The tm package is a text-mining framework which provides some powerful functions which will aid in text-processing steps. It has methods for importing data, handling corpus, metadata management, creation of term document matrices, and preprocessing methods. For managing documents using the tm package, we create a corpus which is a collection of text documents. There are two types of implementation, volatile corpus (VCorpus) and permanent corpus (PCropus). VCorpus is completely held in memory and when the R object is destroyed the corpus is gone. PCropus is stored in the filesystem and is present even after the R object is destroyed; this corpus can be created by using the VCorpus and PCorpus functions respectively. This package provides a few predefined sources which can be used to import text, such as DirSource, VectorSource, or DataframeSource. The getSources method lists available sources, and users can create their own sources. The tm package ships with several reader options: readPlain, readPDF, and readDOC. We can execute the getReaders method for an up-to-date list of available readers. To write a corpus to the filesystem, we can use writeCorpus.

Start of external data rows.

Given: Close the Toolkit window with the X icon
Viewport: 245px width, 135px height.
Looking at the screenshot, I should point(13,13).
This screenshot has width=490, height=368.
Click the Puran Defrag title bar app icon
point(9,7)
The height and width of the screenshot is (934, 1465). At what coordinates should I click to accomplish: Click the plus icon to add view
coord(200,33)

For inspecting a corpus, there are methods such as inspect and print. For transformation of text, such as stop-word removal, stemming, whitespace removal, and so on, we can use the tm_map
, content_transformer
, tolower
, stopwords("english")
functions. For metadata management, meta comes in handy. The tm package provides various quantitative function for text analysis, such as DocumentTermMatrix , findFreqTerms, findAssocs, and removeSparseTerms.
languageR
provides datasets and functions for statistical analysis on text data. This package contains functions for vocabulary richness, vocabulary growth, frequency spectrum, also mixed-effects models and so on. There are simulation functions available: simple regression, quasi-F factor, and Latin-square designs. Apart from that, this package can also be used for correlation, collinearity diagnostic, diagnostic visualization of logistic models, and so on.
The koRpus package is a versatile tool for text mining which implements many functions for text readability and lexical variation. Apart from that, it can also be used for basic level functions such as tokenization and POS tagging.

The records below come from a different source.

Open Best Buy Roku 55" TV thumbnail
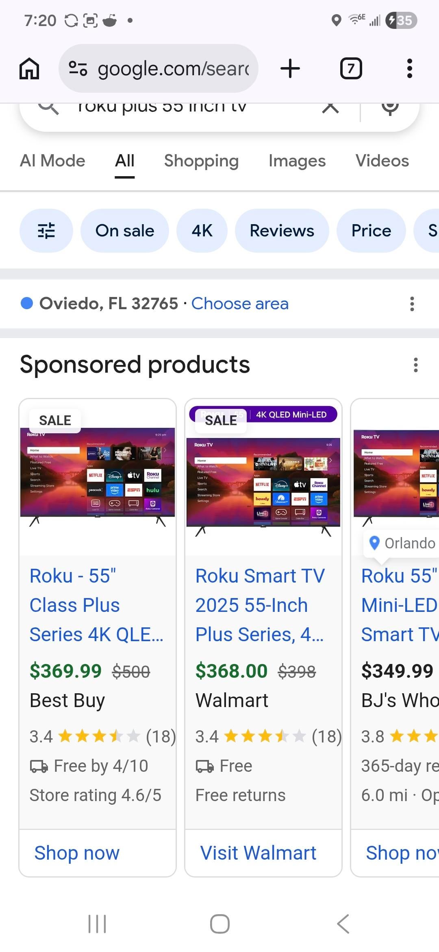Viewport: 439px width, 952px height. coord(98,477)
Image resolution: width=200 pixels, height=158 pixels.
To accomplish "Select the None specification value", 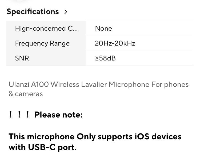I will tap(103, 29).
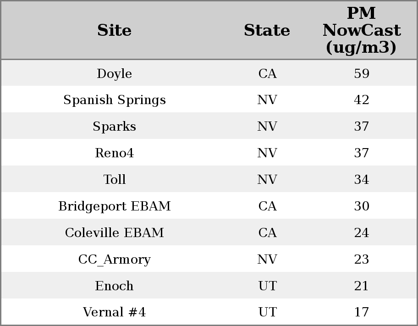
Task: Click the PM NowCast column header
Action: click(361, 31)
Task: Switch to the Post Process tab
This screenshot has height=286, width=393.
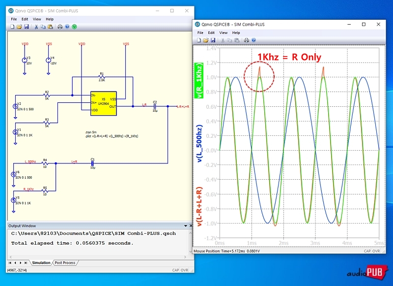Action: [x=65, y=263]
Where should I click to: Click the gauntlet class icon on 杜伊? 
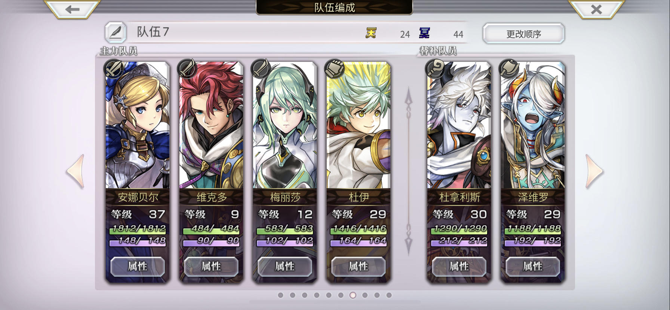(x=335, y=69)
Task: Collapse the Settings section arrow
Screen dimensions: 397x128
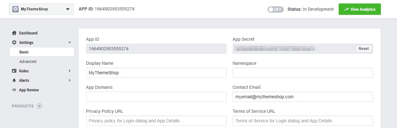Action: [x=70, y=43]
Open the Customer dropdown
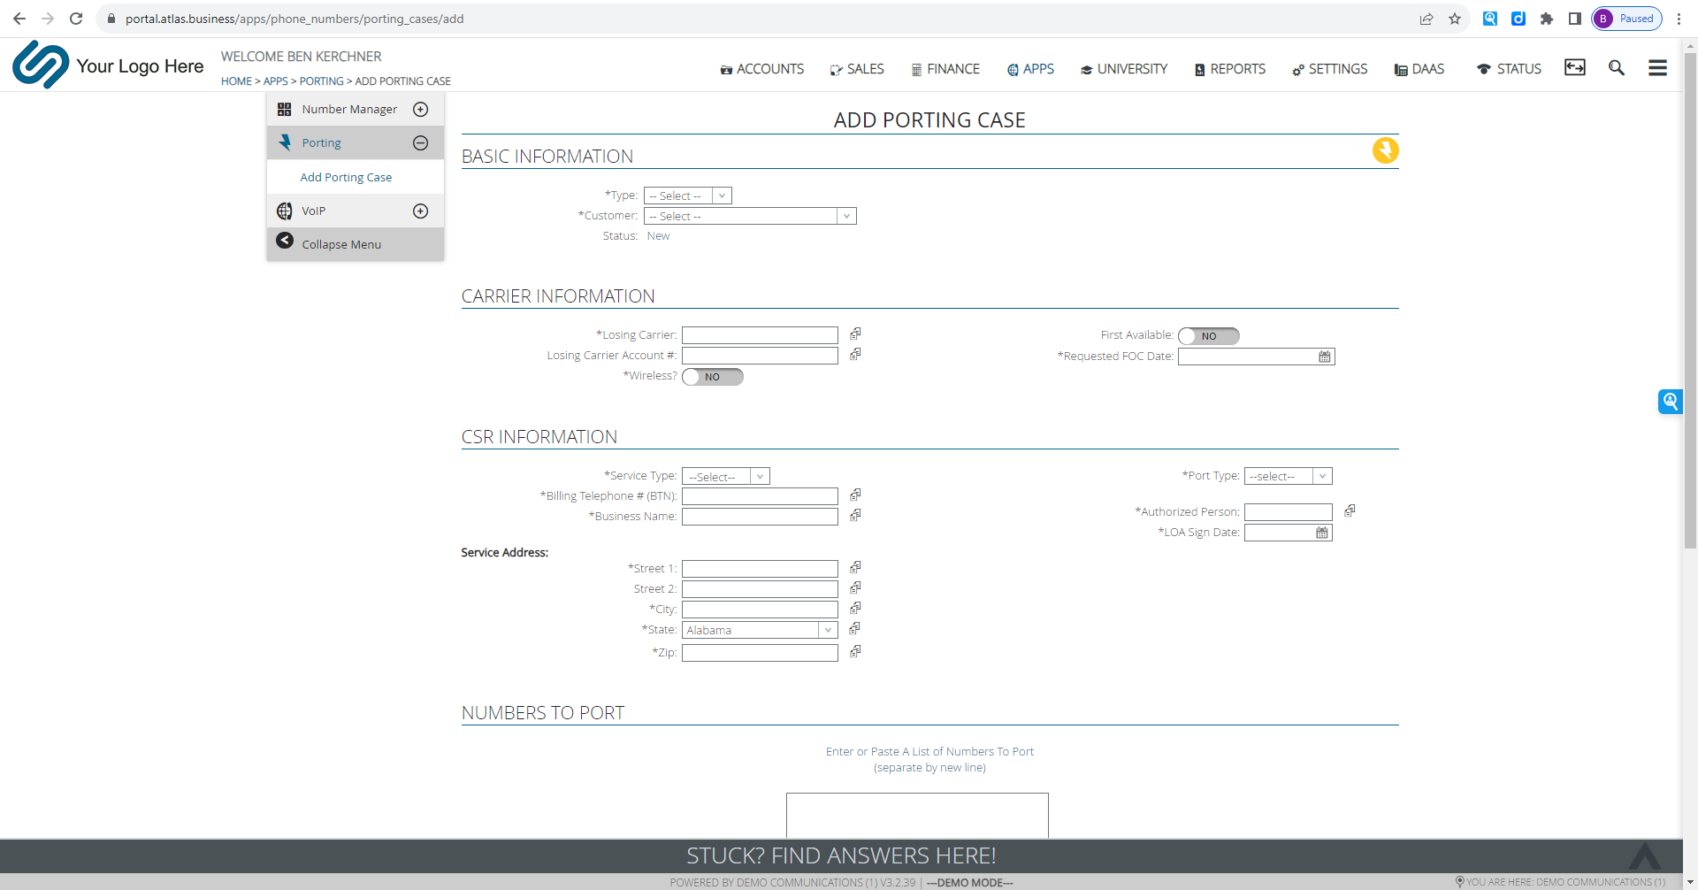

The RKEA package provides an interface to KEA, which is a tool for keyword extraction from texts. RKEA requires a keyword extraction model, which can be created by manually indexing a small set of texts, using which it extracts keywords from the document.
Text mining is an interdisciplinary field which involves modelling unstructured data to extract information and knowledge, leveraging numerous statistical, machine learning, and computational linguistic techniques. The text analysis process involves multiple steps, which we will describe in upcoming chapters with practical examples using R. Any data analysis process starts with a preliminary step that comprises data preprocessing and cleansing, and exploratory analysis of the data. In this chapter, we focused on familiarizing you with the important NLP terminologies that will be frequently used throughout this book; this chapter can also act as a quick reference to the NLP packages in R and their widespread utility in different text-mining tasks. The next chapter deals with basic to advanced-level text-processing techniques to empower you with tools and techniques to process unstructured data efficiently.